Entre 2000 e 2009, o Centro de Avaliação e Pesquisa de Medicamentos (Cder, em inglês) da FDA recebeu aproximadamente 126 mil relatórios de erros de medicação, “alguns dos quais estão diretamente relacionados ao som e aparência semelhantes de outros medicamentos”.
Quando os erros relacionados ao nome vêm à tona, o FDA, às vezes, pede a uma empresa que renomeie um medicamento. Isso aconteceu em 1990, no caso do Losec (para azia) e do Lasix (diurético); posteriormente, Losec foi renomeado para Prilosec. Em 2010, após relatos de erros de dispensação feitos ao FDA, Kapidex (um medicamento para azia) foi renomeado Dexilant para evitar confusão com Casodex (um medicamento contra o câncer) e Kadian (um narcótico). E em 2016, o FDA aprovou uma mudança de nome para Brintellix (um antidepressivo) para Trintellix, a fim de reduzir o risco de confusão com Brilinta (um medicamento para afinar o sangue).
Como a FDA decide qual nome de medicamento deve ser alterado? “O que foi aprovado por último tem que ser alterado”, esclarece Bridges. “Você pode imaginar como isso afetaria uma empresa – depois de gastar todo esse dinheiro desenvolvendo e comercializando um nome, eles precisam mudá-lo.”
Enquanto isso, a FDA continua atualizando suas diretrizes e padrões para avaliar a segurança dos nomes dos medicamentos, diz Martinez. “O cenário regulatório está sempre evoluindo”, acrescenta, em um esforço para evitar marcas potencialmente problemáticas.
A FDA tem um sistema de monitoramento chamado MedWatch para rastrear tanto os efeitos adversos dos medicamentos quanto os erros de medicação, incluindo confusão de nomes, observa Bridges.
Poder dos nomes
Assim como as marcas Kleenex e Xerox se tornaram sinônimos de seus produtos, um fenômeno semelhante às vezes acontece com as drogas. Com o tempo, alguns nomes de marcas de medicamentos – como Viagra, Xanax, Botox e Lipitor – tornaram-se líderes em suas categorias, palavras familiares e vinculadas ao propósito pretendido. “As pessoas os usam com mais frequência em seu vernáculo cotidiano do que a maioria das outras drogas”, explica Martinez.
Às vezes, os nomes das marcas ficam na mente do público, às vezes não. Tome as vacinas para Covid-19 como exemplo: a maioria das pessoas sabe se recebeu a vacina da Pfizer ou da Moderna e se conseguiu solicitar vacinas ou reforços dos mesmos fabricantes. No entanto, a maioria das pessoas não pede a vacina Pfizer por sua marca, Comirnaty , ou a vacina Moderna por seu nome comercial, Spikevax, depois que esses medicamentos obtiveram aprovação total do FDA.
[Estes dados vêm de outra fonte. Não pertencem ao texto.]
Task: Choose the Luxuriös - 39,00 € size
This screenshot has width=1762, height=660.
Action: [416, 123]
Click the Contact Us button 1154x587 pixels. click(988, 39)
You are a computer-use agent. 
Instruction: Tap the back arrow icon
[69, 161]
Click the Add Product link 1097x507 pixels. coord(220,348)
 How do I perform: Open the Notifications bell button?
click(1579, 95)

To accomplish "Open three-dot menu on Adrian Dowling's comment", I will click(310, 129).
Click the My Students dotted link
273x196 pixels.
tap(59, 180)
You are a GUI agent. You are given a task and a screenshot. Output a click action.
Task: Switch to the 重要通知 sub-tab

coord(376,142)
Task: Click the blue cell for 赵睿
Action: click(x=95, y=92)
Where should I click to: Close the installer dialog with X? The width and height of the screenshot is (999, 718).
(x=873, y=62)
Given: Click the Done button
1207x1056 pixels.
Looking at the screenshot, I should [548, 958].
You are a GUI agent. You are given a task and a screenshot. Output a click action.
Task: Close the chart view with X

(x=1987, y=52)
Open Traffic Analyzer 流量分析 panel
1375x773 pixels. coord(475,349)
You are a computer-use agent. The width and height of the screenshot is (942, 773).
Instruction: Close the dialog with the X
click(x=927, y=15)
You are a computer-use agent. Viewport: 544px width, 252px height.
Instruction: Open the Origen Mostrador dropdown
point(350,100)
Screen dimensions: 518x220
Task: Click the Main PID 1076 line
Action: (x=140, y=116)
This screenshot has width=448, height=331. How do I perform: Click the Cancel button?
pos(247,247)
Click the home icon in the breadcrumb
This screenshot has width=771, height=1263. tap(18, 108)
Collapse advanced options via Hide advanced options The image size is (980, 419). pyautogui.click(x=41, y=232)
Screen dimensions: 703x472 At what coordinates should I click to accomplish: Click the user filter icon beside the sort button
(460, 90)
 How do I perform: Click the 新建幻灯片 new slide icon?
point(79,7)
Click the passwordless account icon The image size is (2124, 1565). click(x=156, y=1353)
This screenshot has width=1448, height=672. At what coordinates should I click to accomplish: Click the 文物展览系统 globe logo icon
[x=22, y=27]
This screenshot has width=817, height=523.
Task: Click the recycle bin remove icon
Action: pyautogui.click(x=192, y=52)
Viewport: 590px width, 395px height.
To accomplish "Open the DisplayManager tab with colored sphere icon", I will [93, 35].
Para seu crédito, os nomes evocam associações com o funcionamento das vacinas: Covid e mRNA para Comirnaty; e o mecanismo de ação, usando uma vacina de mRNA para desencadear a produção da proteína spike, para Spikevax.
Desvendando a mensagem
Além de ser intrigante, entender o que é necessário para nomear um medicamento e como ele pode se relacionar com o produto real pode ajudá-lo a evitar sua própria confusão de nomes na farmácia. Se você começar a pensar no Zantac como uma droga que combate o ácido estomacal – daí, o -ac no final – você terá menos probabilidade de confundi-lo com o anti-histamínico Zyrtec (um nome parecido) ou o benzodiazepínico Xanax (um nome semelhante ao som).
“Muitas vezes, tentamos construir camadas de significado para nomes de marcas de medicamentos”, conta Piergrossi. “Quanto mais pudermos codificar vários conceitos relacionados aos atributos ou benefícios do produto sem parecer forçado ou artificial, esse é o cenário ideal.” Isso vale para empresas farmacêuticas, profissionais de saúde e consumidores.